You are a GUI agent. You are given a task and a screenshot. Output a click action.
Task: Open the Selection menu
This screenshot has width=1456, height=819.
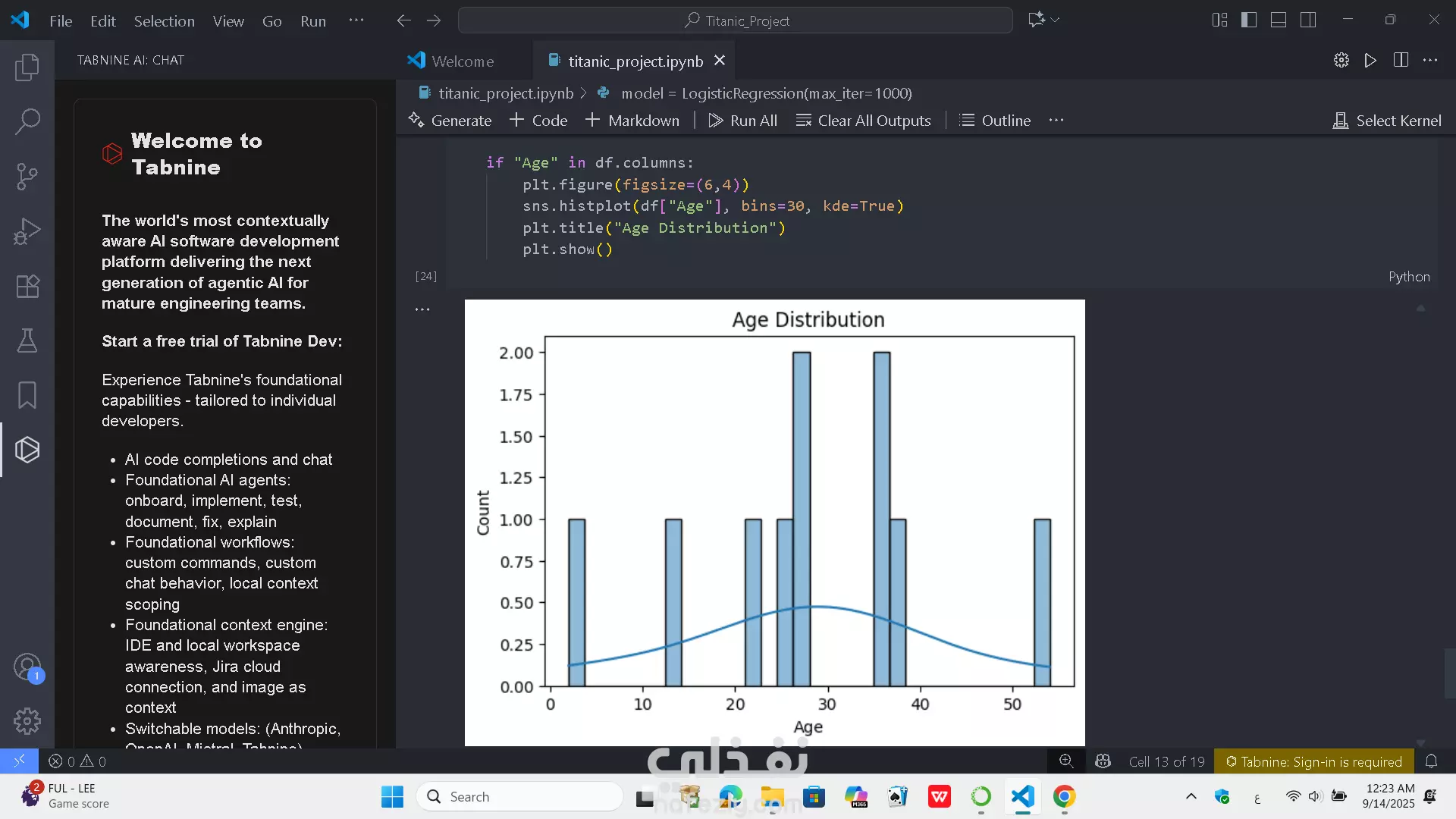pyautogui.click(x=164, y=21)
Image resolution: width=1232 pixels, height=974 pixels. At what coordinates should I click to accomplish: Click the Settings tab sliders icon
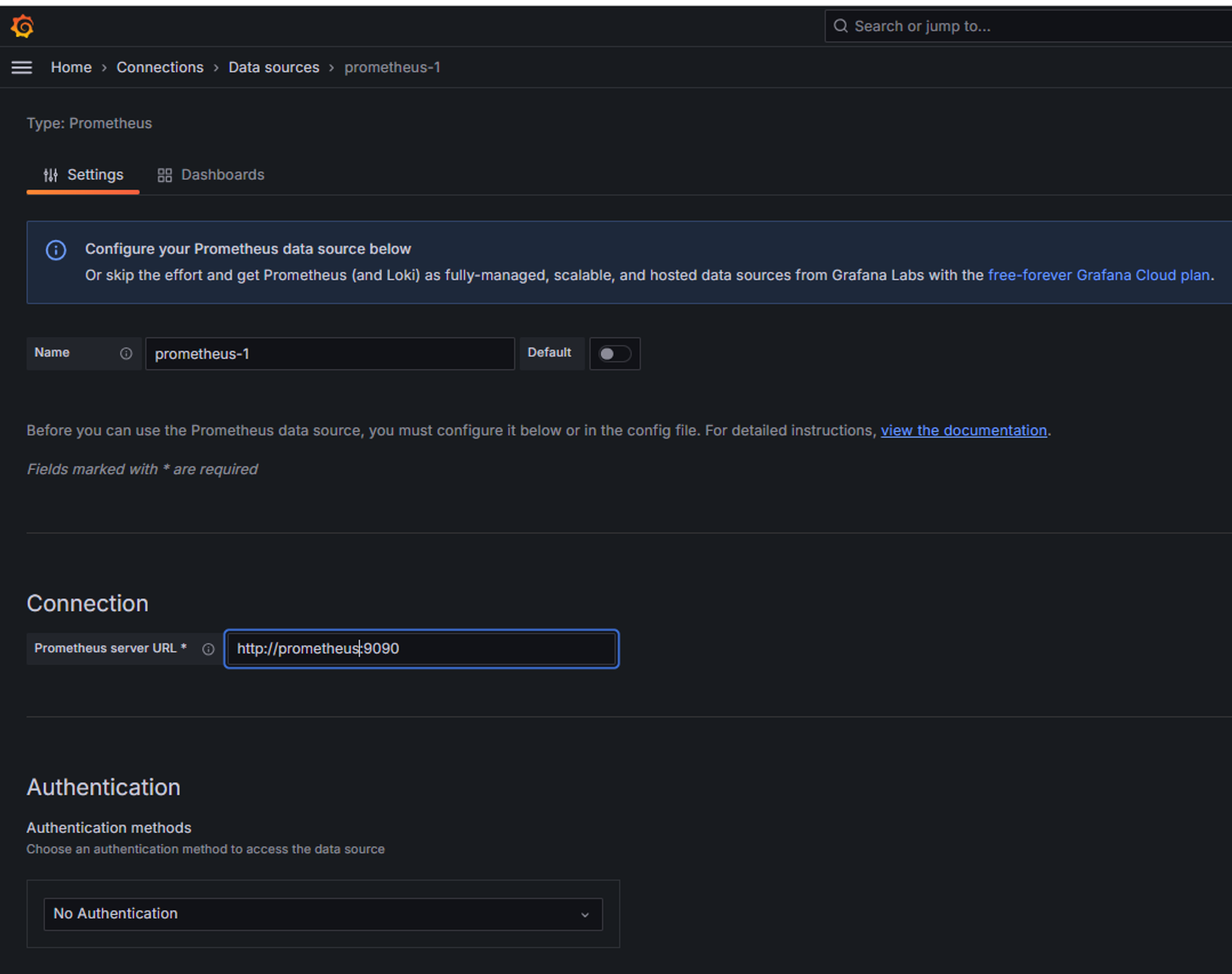pos(51,175)
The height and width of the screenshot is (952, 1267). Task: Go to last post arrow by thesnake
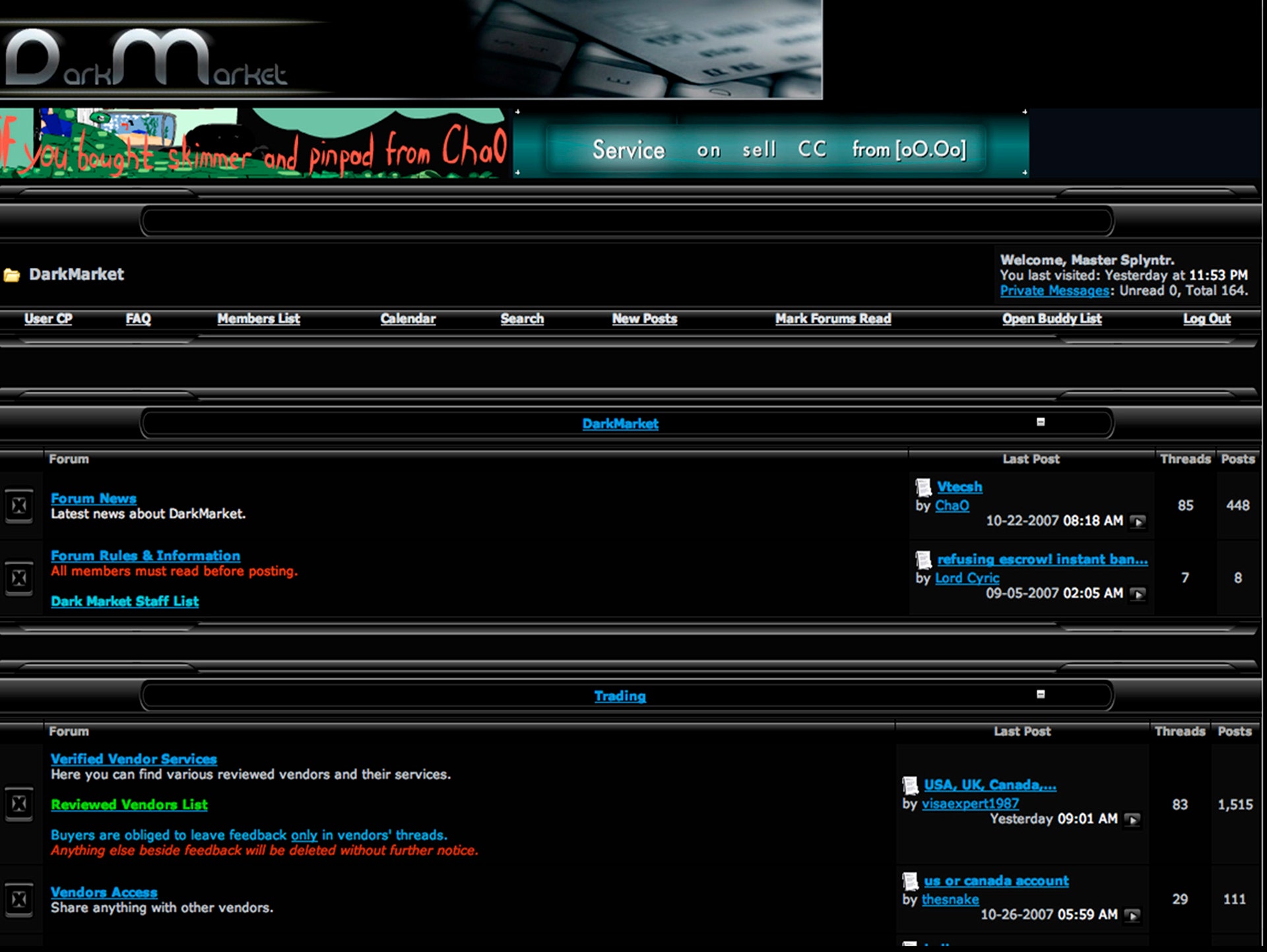pyautogui.click(x=1132, y=915)
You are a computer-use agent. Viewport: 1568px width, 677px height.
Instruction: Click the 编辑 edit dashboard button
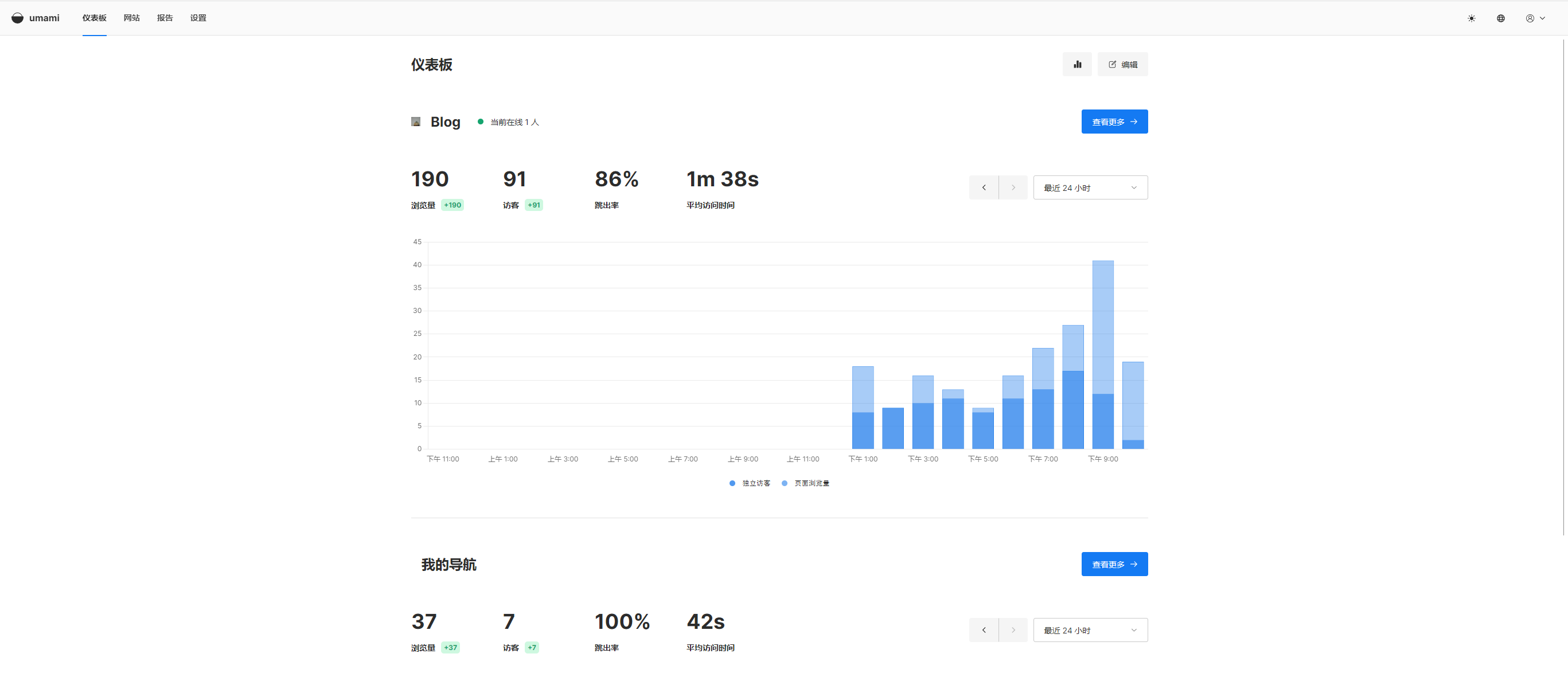[1122, 64]
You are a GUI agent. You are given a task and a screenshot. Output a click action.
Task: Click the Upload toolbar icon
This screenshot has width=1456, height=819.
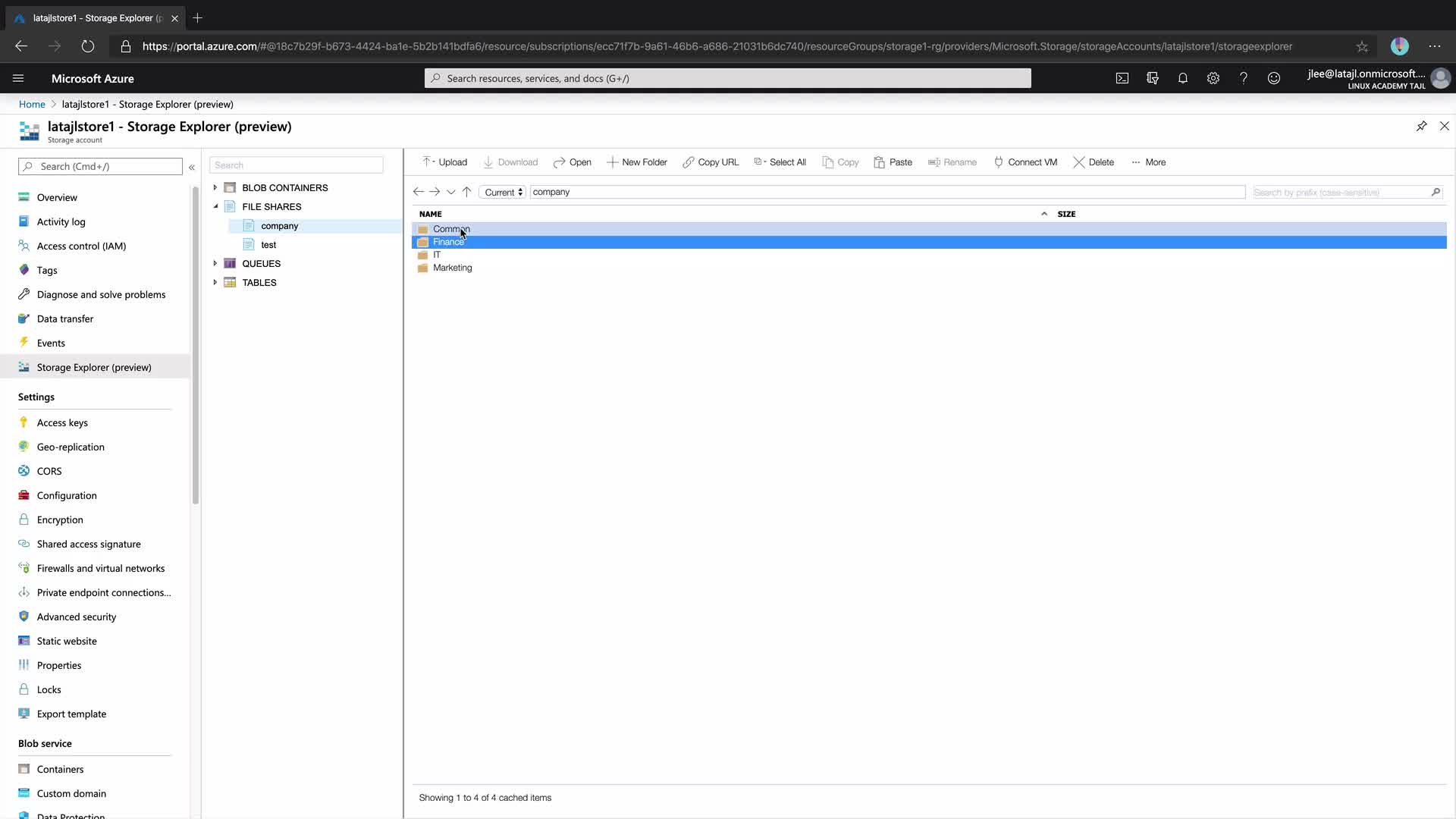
# # #
The answer should be an exact copy of the material, with its pictures removed.

You are a GUI agent. You are given a task and a screenshot. Output a click action.
Task: Open the Selection menu
This screenshot has width=1456, height=819.
pyautogui.click(x=164, y=21)
Image resolution: width=1232 pixels, height=974 pixels. At what coordinates should I click to accomplish: Click the Settings tab sliders icon
pos(51,175)
The height and width of the screenshot is (952, 1267). Task: Go to last post arrow by thesnake
pyautogui.click(x=1132, y=915)
You are a computer-use agent. Viewport: 1568px width, 677px height.
Instruction: Click the 编辑 edit dashboard button
[1122, 64]
You are a GUI agent. You are given a task and a screenshot. Output a click action.
Task: Click the Upload toolbar icon
This screenshot has width=1456, height=819.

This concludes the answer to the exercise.